Deve invece escludersi l’applicabilità delle modifiche introdotte dall’art. 2, commi 1 e 2, del d.lgs. 5 agosto 2015, n. 128, che ha circoscritto il raddoppio dei termini di accertamento per violazioni penali solo ai casi in cui la denuncia fosse stata effettivamente presentata e trasmessa all’autorità giudiziaria entro il termine ordinario di decadenza dal potere di accertamento; nonché quelle introdotte dall’art. 1, commi 130, 131 e 132, della l. 28 dicembre 2015, n. 208, con cui infine è stata soppressa la disciplina relativa al raddoppio dei termini ordinari.

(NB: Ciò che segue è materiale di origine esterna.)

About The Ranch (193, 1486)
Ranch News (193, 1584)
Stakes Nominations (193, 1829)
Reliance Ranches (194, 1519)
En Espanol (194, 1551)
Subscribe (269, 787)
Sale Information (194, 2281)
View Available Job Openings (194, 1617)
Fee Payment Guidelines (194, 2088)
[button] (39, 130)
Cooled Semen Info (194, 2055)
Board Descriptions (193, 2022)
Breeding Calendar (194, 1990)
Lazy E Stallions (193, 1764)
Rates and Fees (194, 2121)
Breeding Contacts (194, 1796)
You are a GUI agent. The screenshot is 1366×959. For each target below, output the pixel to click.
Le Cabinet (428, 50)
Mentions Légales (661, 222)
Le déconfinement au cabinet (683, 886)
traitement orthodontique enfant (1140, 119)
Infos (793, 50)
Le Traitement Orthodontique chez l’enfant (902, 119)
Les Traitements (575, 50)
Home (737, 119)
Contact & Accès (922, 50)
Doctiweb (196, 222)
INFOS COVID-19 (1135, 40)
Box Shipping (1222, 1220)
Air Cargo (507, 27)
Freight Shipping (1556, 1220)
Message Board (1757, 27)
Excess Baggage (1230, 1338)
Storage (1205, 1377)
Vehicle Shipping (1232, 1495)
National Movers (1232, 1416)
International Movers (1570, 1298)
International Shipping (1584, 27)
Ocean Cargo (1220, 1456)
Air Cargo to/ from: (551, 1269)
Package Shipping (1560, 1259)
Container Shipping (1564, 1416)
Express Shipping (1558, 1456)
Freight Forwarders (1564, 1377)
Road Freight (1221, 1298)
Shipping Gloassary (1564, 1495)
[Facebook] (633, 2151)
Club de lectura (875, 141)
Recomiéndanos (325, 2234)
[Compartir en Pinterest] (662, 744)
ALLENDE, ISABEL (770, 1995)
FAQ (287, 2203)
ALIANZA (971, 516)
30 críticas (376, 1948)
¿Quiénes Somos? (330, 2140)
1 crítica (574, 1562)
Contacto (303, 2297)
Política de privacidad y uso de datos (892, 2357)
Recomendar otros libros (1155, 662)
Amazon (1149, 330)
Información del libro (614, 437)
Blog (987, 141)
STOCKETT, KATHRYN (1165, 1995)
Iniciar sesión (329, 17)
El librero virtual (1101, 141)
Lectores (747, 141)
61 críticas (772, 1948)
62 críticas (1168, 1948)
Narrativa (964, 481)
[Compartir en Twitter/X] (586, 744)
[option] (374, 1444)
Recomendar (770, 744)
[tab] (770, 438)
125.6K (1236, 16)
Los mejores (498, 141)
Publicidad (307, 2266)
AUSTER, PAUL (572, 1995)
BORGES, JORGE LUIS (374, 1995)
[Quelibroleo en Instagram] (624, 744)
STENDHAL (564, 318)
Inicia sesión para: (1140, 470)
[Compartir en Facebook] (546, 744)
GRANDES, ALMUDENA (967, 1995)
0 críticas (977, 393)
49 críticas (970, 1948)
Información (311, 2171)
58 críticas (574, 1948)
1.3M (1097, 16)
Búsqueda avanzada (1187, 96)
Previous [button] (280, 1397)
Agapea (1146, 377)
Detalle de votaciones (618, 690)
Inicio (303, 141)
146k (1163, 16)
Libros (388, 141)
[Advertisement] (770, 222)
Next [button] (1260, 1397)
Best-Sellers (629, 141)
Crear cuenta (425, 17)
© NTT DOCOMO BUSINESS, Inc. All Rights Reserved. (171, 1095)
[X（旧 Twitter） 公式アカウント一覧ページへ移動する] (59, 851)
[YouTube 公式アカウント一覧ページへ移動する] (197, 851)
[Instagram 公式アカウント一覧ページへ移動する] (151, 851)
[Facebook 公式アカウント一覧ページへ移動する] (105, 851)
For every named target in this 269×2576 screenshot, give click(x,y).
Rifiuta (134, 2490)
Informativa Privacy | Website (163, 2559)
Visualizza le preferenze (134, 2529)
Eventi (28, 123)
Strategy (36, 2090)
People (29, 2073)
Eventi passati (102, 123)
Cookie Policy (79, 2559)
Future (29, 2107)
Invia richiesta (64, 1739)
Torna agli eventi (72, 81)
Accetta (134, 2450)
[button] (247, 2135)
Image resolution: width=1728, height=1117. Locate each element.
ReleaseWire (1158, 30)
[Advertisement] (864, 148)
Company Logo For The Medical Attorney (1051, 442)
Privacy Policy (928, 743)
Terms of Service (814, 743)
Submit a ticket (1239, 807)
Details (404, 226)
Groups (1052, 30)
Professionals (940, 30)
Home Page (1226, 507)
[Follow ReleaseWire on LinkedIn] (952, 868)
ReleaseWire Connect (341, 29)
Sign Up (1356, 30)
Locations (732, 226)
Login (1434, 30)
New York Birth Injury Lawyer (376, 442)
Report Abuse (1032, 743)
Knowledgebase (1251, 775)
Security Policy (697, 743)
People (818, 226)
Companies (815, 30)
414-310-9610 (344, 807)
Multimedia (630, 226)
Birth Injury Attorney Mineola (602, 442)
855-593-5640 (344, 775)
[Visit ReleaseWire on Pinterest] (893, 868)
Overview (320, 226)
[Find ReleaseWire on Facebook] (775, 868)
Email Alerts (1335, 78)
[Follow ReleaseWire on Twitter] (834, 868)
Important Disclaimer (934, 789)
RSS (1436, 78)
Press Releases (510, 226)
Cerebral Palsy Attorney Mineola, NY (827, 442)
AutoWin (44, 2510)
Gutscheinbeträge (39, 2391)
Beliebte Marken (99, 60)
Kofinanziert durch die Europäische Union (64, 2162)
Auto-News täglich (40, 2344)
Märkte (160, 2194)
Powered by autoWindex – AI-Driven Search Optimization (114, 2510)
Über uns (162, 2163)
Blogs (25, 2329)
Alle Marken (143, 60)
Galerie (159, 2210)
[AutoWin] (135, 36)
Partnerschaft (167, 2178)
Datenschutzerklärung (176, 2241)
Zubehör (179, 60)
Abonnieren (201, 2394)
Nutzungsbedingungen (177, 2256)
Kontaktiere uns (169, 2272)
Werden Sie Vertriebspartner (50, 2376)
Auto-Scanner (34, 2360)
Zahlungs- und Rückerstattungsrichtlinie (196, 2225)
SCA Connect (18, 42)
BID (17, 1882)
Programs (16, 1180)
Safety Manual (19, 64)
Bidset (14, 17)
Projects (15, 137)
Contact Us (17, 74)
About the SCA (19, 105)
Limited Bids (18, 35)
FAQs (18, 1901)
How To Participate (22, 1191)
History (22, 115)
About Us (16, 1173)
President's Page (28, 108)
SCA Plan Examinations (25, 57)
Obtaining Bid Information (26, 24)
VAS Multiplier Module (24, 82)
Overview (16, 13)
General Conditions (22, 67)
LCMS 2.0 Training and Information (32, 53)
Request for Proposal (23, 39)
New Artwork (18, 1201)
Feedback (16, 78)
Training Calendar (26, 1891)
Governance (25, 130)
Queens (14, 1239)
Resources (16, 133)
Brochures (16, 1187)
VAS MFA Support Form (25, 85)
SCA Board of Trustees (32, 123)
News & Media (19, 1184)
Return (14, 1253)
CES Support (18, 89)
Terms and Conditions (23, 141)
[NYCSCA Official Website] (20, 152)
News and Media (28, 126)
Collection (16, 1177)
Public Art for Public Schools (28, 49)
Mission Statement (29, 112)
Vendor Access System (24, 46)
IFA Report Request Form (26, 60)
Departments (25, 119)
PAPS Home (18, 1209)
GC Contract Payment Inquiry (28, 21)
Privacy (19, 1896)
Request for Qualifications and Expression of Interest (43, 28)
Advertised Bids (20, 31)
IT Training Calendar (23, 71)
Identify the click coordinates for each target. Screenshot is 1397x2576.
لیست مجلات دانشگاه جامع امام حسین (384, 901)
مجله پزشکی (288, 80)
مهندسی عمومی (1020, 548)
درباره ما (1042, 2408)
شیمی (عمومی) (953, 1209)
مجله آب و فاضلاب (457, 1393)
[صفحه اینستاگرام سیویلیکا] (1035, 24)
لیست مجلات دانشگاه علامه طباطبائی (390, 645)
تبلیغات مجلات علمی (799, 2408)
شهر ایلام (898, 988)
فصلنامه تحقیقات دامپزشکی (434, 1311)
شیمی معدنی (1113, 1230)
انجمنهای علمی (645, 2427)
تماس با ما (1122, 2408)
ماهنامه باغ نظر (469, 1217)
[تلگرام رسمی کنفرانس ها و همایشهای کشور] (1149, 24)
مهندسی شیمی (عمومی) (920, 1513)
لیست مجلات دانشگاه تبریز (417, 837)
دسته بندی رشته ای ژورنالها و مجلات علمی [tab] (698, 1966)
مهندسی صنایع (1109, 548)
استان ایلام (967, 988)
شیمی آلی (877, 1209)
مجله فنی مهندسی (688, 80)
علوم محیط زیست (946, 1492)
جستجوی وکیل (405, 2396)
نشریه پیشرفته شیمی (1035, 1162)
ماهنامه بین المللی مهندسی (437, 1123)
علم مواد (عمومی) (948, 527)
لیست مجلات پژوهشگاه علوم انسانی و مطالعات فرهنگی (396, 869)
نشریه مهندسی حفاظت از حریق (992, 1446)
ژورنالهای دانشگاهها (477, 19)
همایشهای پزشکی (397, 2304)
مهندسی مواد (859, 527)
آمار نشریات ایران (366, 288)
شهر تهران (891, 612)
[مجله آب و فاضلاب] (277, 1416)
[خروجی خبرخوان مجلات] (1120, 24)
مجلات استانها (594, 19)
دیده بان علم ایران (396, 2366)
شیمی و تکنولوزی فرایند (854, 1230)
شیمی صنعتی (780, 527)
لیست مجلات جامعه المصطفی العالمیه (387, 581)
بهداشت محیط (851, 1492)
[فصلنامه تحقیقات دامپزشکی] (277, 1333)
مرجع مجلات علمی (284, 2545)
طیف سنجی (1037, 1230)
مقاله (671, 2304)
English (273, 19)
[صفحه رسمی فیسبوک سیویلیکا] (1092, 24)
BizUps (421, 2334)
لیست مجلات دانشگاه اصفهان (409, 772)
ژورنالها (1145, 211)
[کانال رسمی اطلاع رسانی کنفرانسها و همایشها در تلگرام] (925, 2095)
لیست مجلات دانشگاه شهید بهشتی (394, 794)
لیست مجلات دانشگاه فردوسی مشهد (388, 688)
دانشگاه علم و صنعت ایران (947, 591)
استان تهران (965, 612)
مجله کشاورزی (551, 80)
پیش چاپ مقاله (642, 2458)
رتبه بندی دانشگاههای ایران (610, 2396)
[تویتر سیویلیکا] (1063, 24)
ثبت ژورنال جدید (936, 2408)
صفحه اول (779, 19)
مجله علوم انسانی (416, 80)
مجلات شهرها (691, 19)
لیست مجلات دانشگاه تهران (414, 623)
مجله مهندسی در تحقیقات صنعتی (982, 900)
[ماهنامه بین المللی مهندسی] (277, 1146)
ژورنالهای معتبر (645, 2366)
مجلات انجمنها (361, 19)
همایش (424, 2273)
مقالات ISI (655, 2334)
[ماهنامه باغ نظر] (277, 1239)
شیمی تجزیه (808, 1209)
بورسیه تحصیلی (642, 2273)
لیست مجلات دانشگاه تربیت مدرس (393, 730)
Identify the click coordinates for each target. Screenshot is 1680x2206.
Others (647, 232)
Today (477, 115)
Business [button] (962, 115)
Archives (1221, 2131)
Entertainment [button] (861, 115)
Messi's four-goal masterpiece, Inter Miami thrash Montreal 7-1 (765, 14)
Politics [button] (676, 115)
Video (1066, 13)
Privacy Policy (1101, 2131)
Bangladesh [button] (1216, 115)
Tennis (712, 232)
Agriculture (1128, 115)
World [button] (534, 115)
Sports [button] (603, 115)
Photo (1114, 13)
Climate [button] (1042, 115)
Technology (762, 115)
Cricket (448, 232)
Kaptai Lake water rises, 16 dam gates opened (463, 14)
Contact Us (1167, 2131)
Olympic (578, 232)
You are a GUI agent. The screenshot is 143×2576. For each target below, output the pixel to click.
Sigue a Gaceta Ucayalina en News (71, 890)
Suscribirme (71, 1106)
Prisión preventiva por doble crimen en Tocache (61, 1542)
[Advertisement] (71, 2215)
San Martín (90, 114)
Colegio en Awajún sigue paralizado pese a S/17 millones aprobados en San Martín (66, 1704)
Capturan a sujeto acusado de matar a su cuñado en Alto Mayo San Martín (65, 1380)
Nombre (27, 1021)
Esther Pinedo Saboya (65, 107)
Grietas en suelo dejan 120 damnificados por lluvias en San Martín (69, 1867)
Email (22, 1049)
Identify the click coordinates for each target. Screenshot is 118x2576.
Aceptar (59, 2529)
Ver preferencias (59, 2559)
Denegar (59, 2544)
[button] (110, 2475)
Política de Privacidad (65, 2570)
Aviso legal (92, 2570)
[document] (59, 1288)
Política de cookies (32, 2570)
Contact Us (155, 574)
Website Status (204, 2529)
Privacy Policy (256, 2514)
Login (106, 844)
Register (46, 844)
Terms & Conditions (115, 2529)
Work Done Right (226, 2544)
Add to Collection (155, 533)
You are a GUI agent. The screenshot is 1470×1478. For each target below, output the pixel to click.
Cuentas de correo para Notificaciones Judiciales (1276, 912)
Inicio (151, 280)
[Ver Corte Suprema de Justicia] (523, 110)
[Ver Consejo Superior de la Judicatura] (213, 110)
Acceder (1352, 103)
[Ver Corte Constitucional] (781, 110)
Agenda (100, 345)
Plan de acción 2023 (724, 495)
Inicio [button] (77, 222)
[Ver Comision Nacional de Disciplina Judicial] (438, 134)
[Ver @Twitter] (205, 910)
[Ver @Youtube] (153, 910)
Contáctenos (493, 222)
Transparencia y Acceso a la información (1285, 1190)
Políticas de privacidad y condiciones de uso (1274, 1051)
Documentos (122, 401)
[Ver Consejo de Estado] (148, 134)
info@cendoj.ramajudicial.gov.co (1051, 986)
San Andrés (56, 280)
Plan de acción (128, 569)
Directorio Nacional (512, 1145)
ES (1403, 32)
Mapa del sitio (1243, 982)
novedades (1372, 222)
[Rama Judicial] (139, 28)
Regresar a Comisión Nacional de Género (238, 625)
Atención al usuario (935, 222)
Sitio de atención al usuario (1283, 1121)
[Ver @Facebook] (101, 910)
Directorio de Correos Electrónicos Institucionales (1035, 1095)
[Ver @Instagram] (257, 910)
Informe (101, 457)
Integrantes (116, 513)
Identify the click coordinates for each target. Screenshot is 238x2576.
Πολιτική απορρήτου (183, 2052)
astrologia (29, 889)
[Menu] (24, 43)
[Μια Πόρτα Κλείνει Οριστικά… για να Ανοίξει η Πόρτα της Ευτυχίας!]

Quanto alla prima modifica, in virtù dell’apposita norma di salvaguardia, prevista dall’art. 2 del d.lgs. n. 128 cit., la stessa non si applica alle violazioni punibili, che siano state constatate in processi verbali notificati prima del 2 settembre 2015 e seguite dalla notifica di atti impositivi entro il 31 dicembre 2015, quale quella per cui è causa (notifica risalente al luglio del 2012). Quanto alla seconda, il regime transitorio previsto dalla l. n. 208 cit. per i periodi d’imposta anteriori a quello in corso al 31 dicembre 2016 – secondo cui il raddoppio dei termini di accertamento, quali stabiliti dal secondo periodo del comma 132, opera, nel caso delle indicate violazioni penali, solo a condizione che la denuncia penale sia presentata o trasmessa dall’Amministrazione Finanziaria entro il termine stabilito nel primo periodo del medesimo comma 132 – riguarda solo le fattispecie non regolate dal precedente regime transitorio, cioè i casi in cui non sia stato notificato un atto impositivo (o di irrogazione di sanzioni) entro il 2 settembre 2015, in quanto, ai sensi dell’art. 2, comma 2, del d.lgs. n. 128 del 2015 sono comunque fatti salvi gli effetti degli avvisi di accertamento, dei provvedimenti che irrogano sanzioni amministrative tributarie e degli altri atti impugnabili, con i quali l’Agenzia delle entrate fa valere una pretesa impositiva o sanzionatoria, notificati alla data di entrata in vigore di tale
decreto (cfr. Cass., 3 agosto 2023, n. 23662; 14 maggio 2018, n. 11620; 16 dicembre 2016, n. 26037; 9 agosto 2016, n. 16728).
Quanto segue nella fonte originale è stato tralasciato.